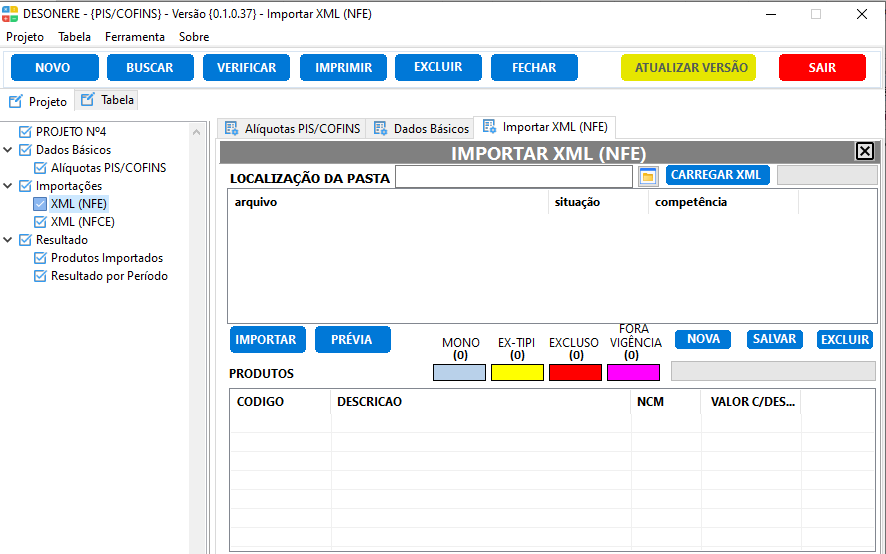886x554 pixels.
Task: Click the LOCALIZAÇÃO DA PASTA input field
Action: coord(514,177)
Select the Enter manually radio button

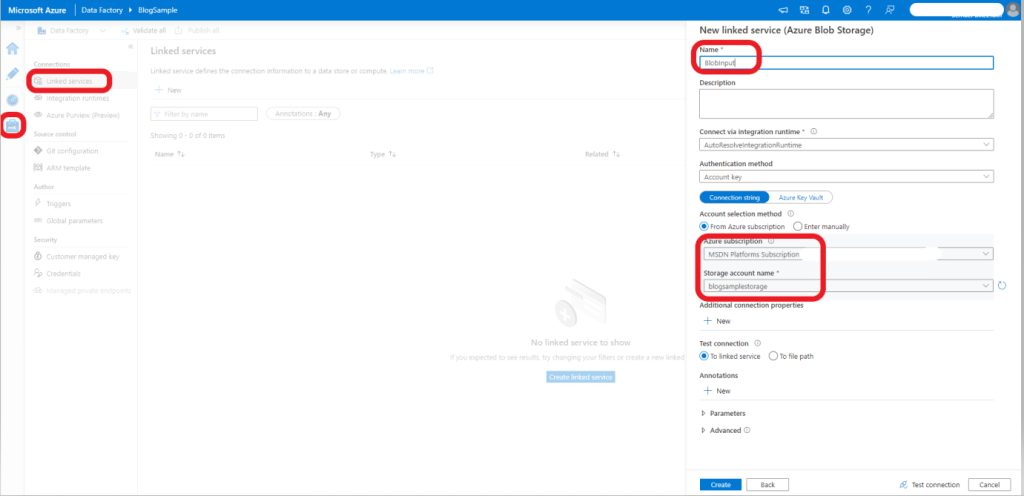[x=798, y=226]
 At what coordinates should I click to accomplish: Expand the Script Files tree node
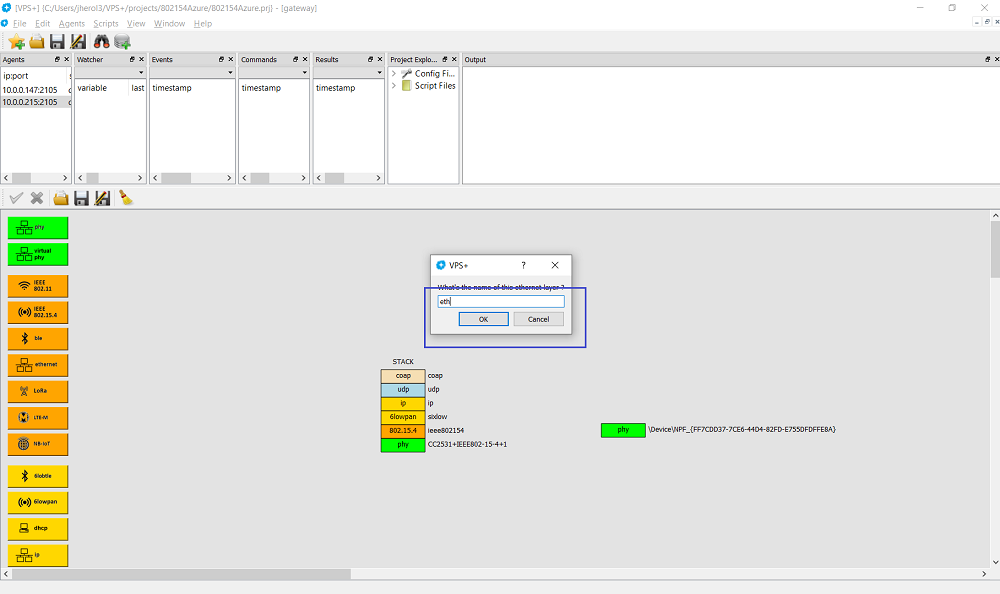(x=394, y=86)
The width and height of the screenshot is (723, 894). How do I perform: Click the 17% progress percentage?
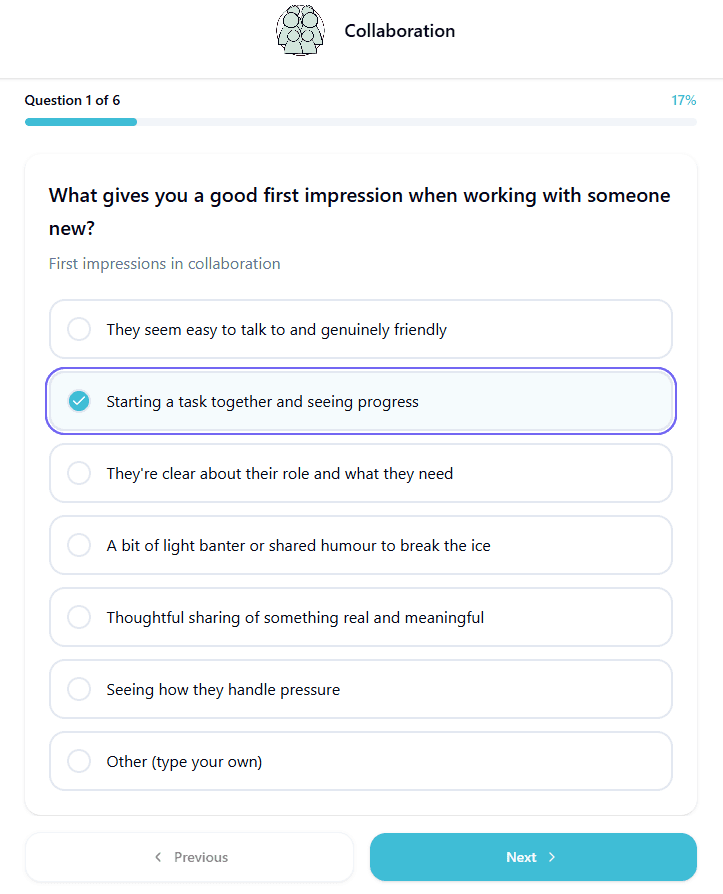tap(684, 100)
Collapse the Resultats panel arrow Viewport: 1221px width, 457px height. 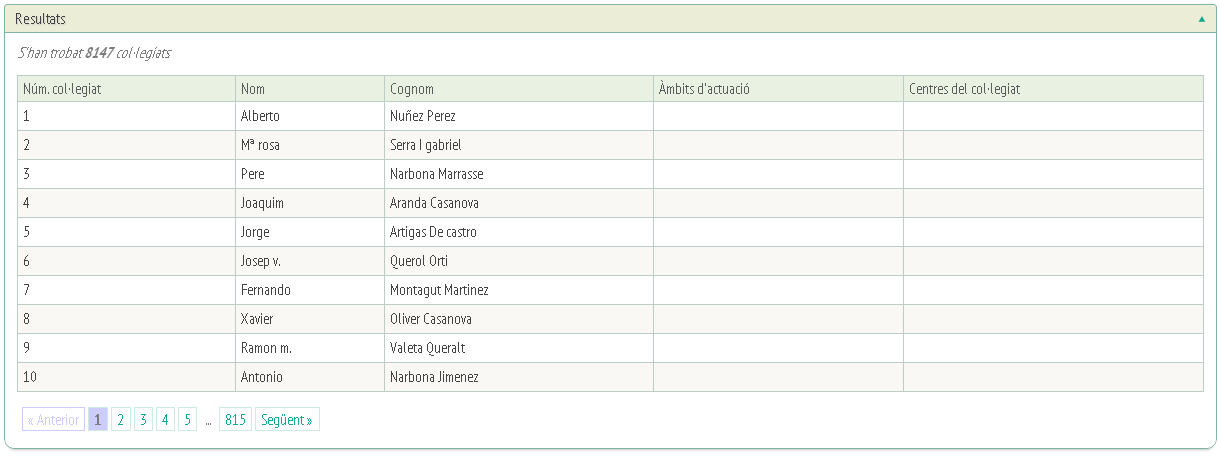pyautogui.click(x=1201, y=19)
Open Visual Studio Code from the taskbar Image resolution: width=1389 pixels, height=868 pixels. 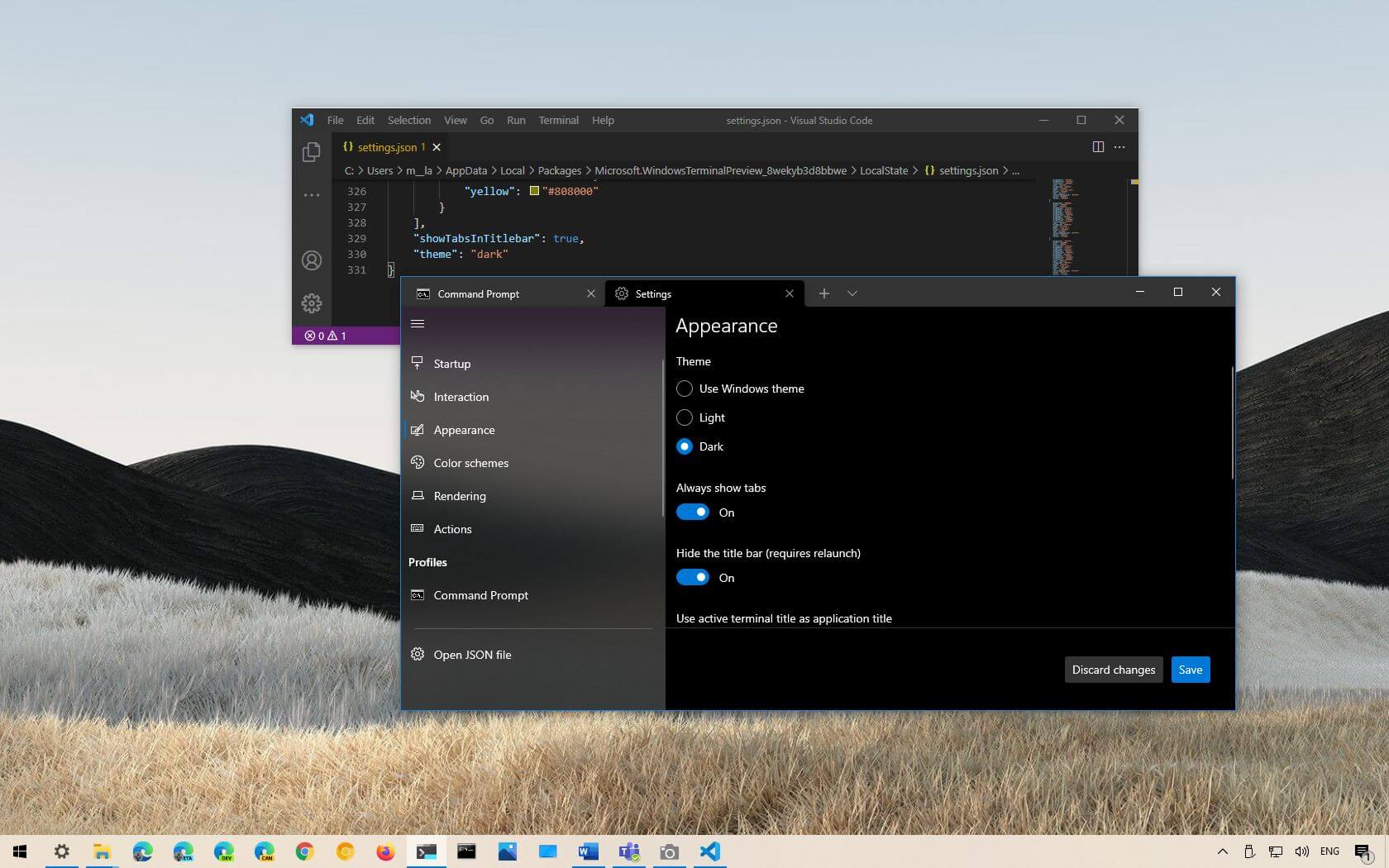[x=709, y=851]
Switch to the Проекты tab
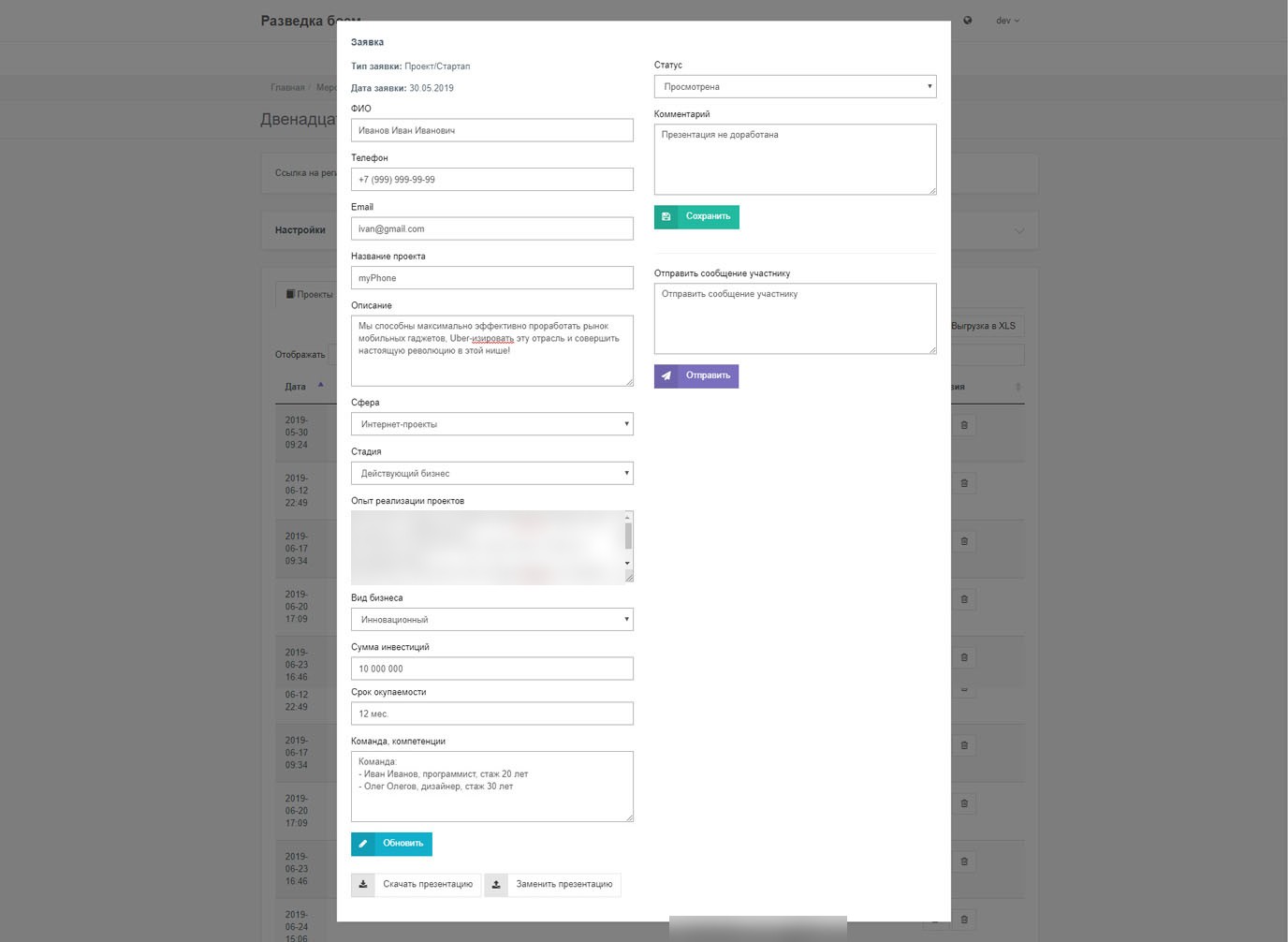This screenshot has width=1288, height=942. click(310, 294)
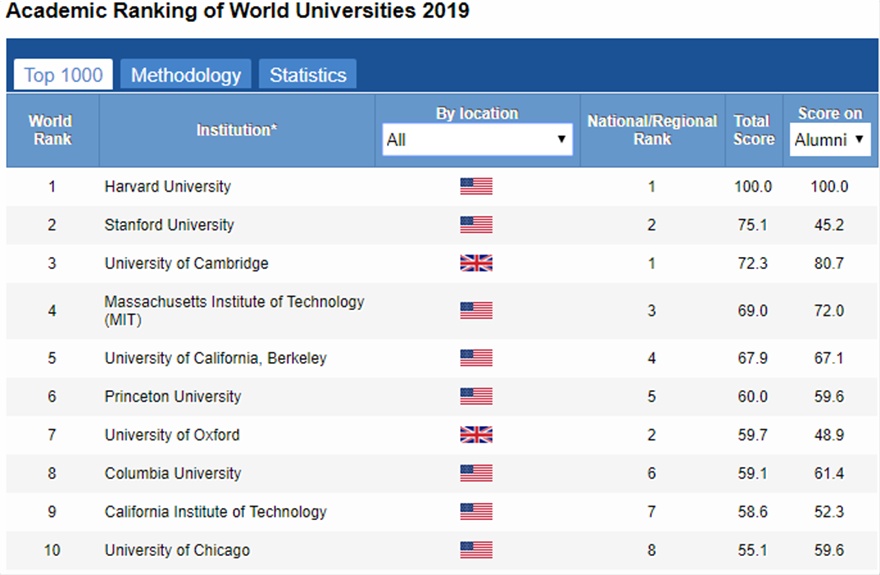The height and width of the screenshot is (575, 880).
Task: Open California Institute of Technology page
Action: pyautogui.click(x=215, y=512)
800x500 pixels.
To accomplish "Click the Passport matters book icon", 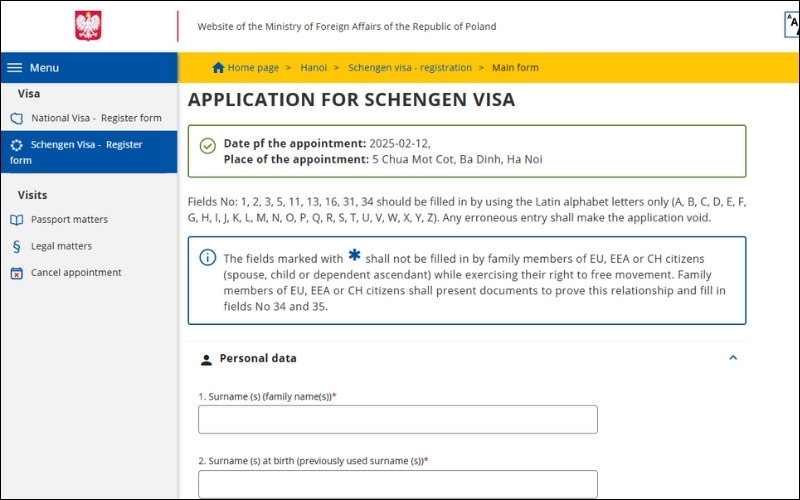I will click(16, 220).
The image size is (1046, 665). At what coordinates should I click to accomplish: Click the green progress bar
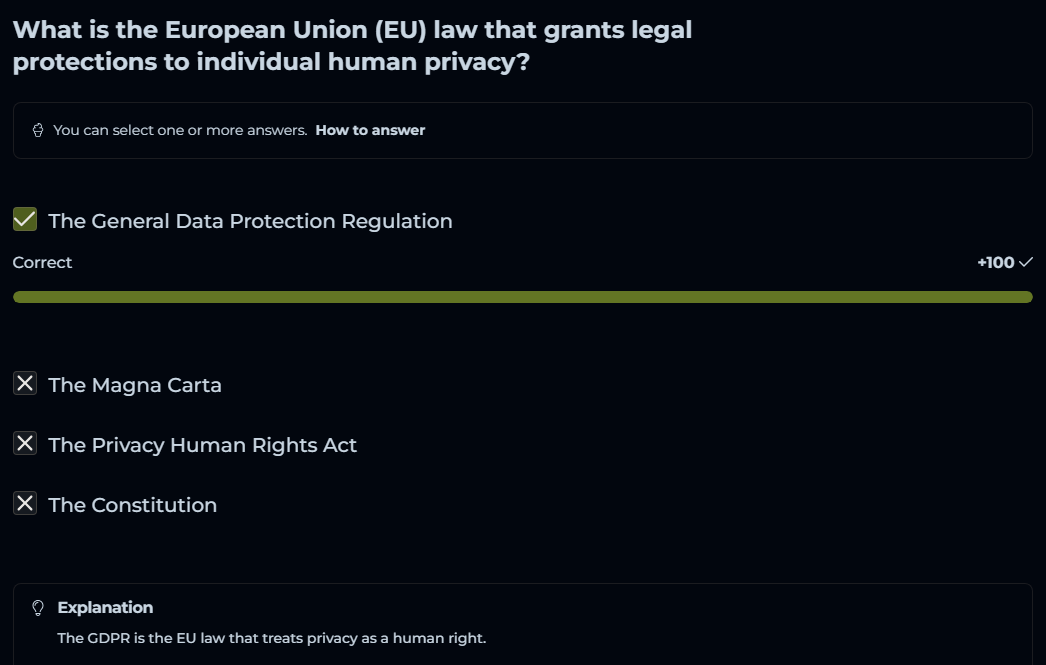click(x=522, y=297)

***

▶ **PROMPT**
An exact copy is required of the lines from the one holding "The image size" to the end of the entries above, both included; no pictures belong in it.

▶ **ANSWER BOX**
The image size is (1046, 665). At what coordinates should I click to accomplish: Click the green progress bar
click(x=522, y=297)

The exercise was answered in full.